The MIT License (MIT)

Copyright (c) 2019 Tiberiu Feredean

Permission is hereby granted, free of charge, to any person obtaining a copy of this software and associated documentation files (the "Software"), to deal in the Software without restriction, including without limitation the rights to use, copy, modify, merge, publish, distribute, sublicense, and/or sell copies of the Software, and to permit persons to whom the Software is furnished to do so, subject to the following conditions:

The above copyright notice and this permission notice shall be included in all copies or substantial portions of the Software.
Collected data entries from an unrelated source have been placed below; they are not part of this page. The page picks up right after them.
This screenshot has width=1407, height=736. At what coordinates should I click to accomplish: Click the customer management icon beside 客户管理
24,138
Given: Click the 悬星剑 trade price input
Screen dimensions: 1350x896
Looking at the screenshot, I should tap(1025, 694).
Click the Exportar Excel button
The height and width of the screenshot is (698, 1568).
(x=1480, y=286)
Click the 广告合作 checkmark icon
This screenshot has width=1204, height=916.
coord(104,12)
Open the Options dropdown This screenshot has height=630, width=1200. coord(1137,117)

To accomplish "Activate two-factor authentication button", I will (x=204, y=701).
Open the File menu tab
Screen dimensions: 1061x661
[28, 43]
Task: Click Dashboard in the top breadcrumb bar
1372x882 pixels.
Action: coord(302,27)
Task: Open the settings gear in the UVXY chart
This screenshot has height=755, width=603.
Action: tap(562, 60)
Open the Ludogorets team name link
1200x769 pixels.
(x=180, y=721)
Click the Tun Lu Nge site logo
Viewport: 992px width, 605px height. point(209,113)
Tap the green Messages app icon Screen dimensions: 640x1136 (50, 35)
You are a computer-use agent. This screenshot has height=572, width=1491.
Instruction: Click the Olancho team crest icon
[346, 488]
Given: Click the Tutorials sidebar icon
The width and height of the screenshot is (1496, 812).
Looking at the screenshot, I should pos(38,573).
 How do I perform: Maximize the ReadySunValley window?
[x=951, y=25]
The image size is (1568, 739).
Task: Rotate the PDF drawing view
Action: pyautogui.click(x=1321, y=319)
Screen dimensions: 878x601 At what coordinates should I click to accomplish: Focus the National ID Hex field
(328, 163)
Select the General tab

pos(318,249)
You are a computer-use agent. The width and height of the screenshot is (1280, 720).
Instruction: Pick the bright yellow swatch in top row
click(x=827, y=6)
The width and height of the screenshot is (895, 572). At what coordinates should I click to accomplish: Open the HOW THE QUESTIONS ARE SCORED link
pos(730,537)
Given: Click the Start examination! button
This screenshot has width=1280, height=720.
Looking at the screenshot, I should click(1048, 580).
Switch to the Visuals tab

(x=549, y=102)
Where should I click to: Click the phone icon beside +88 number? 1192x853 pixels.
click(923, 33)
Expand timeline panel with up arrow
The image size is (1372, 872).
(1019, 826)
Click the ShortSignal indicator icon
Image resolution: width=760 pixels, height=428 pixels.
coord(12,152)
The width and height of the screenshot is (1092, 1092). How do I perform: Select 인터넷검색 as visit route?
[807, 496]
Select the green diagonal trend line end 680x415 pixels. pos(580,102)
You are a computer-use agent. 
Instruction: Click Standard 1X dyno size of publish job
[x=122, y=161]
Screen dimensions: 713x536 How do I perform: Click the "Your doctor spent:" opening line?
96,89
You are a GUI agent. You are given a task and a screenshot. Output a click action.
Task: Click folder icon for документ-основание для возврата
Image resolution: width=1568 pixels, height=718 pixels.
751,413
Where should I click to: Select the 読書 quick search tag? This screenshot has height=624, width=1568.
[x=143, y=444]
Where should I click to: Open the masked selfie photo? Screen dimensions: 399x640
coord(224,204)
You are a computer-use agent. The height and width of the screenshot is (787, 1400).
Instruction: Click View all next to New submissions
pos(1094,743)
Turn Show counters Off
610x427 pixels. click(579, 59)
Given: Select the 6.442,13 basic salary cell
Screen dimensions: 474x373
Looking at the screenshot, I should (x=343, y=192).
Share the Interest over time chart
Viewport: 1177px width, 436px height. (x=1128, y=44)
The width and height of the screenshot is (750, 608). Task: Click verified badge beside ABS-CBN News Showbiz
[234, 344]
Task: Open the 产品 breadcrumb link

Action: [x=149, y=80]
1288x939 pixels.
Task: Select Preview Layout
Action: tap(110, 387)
THE SOFTWARE IS PROVIDED "AS IS", WITHOUT WARRANTY OF ANY KIND, EXPRESS OR IMPLIED, INCLUDING BUT NOT LIMITED TO THE WARRANTIES OF MERCHANTABILITY, FITNESS FOR A PARTICULAR PURPOSE AND NONINFRINGEMENT. IN NO EVENT SHALL THE AUTHORS OR COPYRIGHT HOLDERS BE LIABLE FOR ANY CLAIM, DAMAGES OR OTHER LIABILITY, WHETHER IN AN ACTION OF CONTRACT, TORT OR OTHERWISE, ARISING FROM, OUT OF OR IN CONNECTION WITH THE SOFTWARE OR THE USE OR OTHER DEALINGS IN THE SOFTWARE.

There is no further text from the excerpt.